From where he sat on the floor, he watched one that was awake; the light around it seemed to shimmer, floating like a ghost amid the moving blades of the ceiling fan. The wind came down from the fan but the light stayed near the hub, twirling around it. The pattern changed, shifting and bending, bulging slightly at times. But Yuri found that he liked it. It was soft and quiet, the colors pale and smooth.
Across the room the darker man sat at the table, working. This man was important; he knew things, things the other two didn’t know. And he saw things and heard things. Yuri didn’t see them or hear them, but the important man did. Sometimes he wondered and sometimes he seemed to be sure. Sometimes he even spoke to them.
Yuri liked him. The important man was kind. When he spoke, his voice was heavy. He liked paper and pencil, not the machine that he was working with, pressing keys and swearing at.
He could see that the machine was hot. Maybe it was burning him. Certainly it burned Yuri’s eyes when he looked at it. Yuri decided that he didn’t like it any more than the important man did. He wished it would go. That would be best. It should just go away, to somewhere else.
The door to the room opened and he saw the woman come in. He heard them talking but he didn’t understand them. Their words were not like his.
“Any luck?” she said.
“Not so far,” the man replied. “But I’ll keep at it.”
The woman came over to check on Yuri. Her face was warm; she brought warmth to them. He wasn’t sure how; she just did. When the woman touched him, Yuri was not afraid. Others who touched him made him hurt, made him afraid, but this woman helped make others feel better.

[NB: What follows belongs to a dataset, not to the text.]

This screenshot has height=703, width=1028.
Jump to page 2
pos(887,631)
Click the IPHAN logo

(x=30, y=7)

She and the important man were trying to find something, looking for something that was lost. She was nervous, afraid that they might not find it. He was not; he was certain; he expected to find it. So much difference. Yuri thought maybe they were not looking for the same thing.

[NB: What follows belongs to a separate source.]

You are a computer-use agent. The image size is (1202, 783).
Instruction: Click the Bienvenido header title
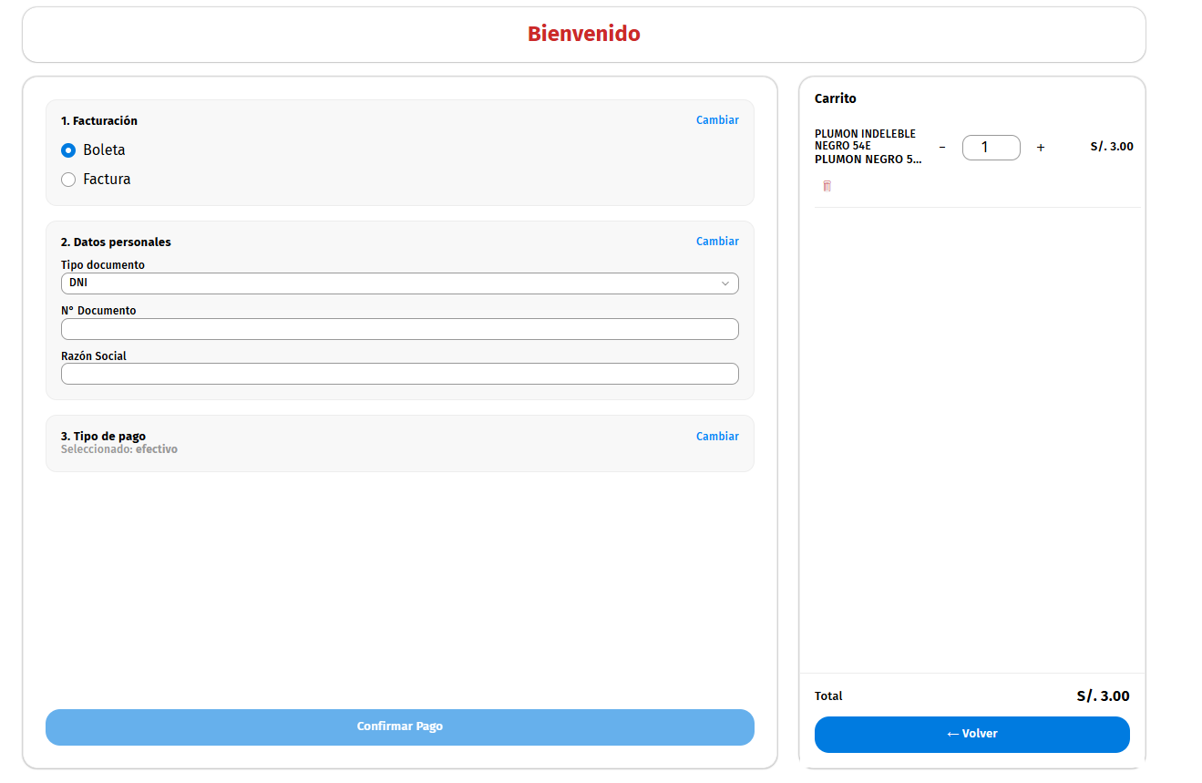[x=583, y=35]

Out through the glass door, in the sunlight, stood the other man. He was different than the other two. He didn’t want to find what they were looking for, but he helped anyway and he watched for things. The man outside was always looking; his eyes were always moving. He didn’t see the lights or the colors like Yuri did, and he didn’t hear the words like the important man, but he looked and looked as if he knew something was coming.
That was it, Yuri thought. The other two were looking for something and this man was helping them, but he was looking in a different way. They were expecting to find things and this man was watching for something that might find them.

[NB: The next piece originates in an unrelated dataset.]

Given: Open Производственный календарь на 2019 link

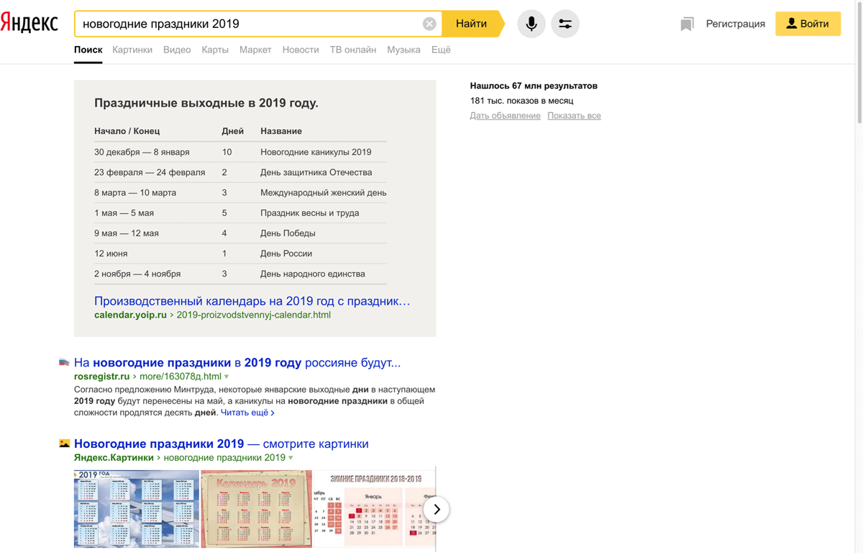Looking at the screenshot, I should tap(252, 301).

The woman spoke again. She was trying to help the important man.
“What if we contact the embassy, have them reach out to some of your colleagues?”
“I don’t think it would help,” he said. “And what if it gives us away?”
“All right,” she said, opening a plastic bag she’d brought with her.
She pulled out several bottles. Yuri knew those kind of bottles; they had medicines in them. Sometimes the others had given him medicines. Not this woman, but the ones who spoke like he did. Some of the medicines made the lights darker, until he couldn’t see them dancing.
He didn’t know why, but sometimes he liked that, and sometimes they were too bright. But other times he didn’t like the medicines at all. They made him feel sick to his stomach and hurt his head. And besides, he didn’t want the lights to go away.
She took two tablets out of each bottle. “Take these,” she said.
“What are they?”
“New antibiotics.”
“Your fever is almost gone and this should knock out the infection for good. We might almost get you back to normal.”
He held out his hand and she dropped the pills into it.
“Thanks,” he said.
She nodded to him, then turned and walked away.
The important man reached for a glass of water and then stopped. He looked at the medicines and then he slipped his hand into his pocket and brought it out without the tablets. The woman didn’t see. She didn’t know. And then he took a drink of water anyway, and turned back to the hot machine.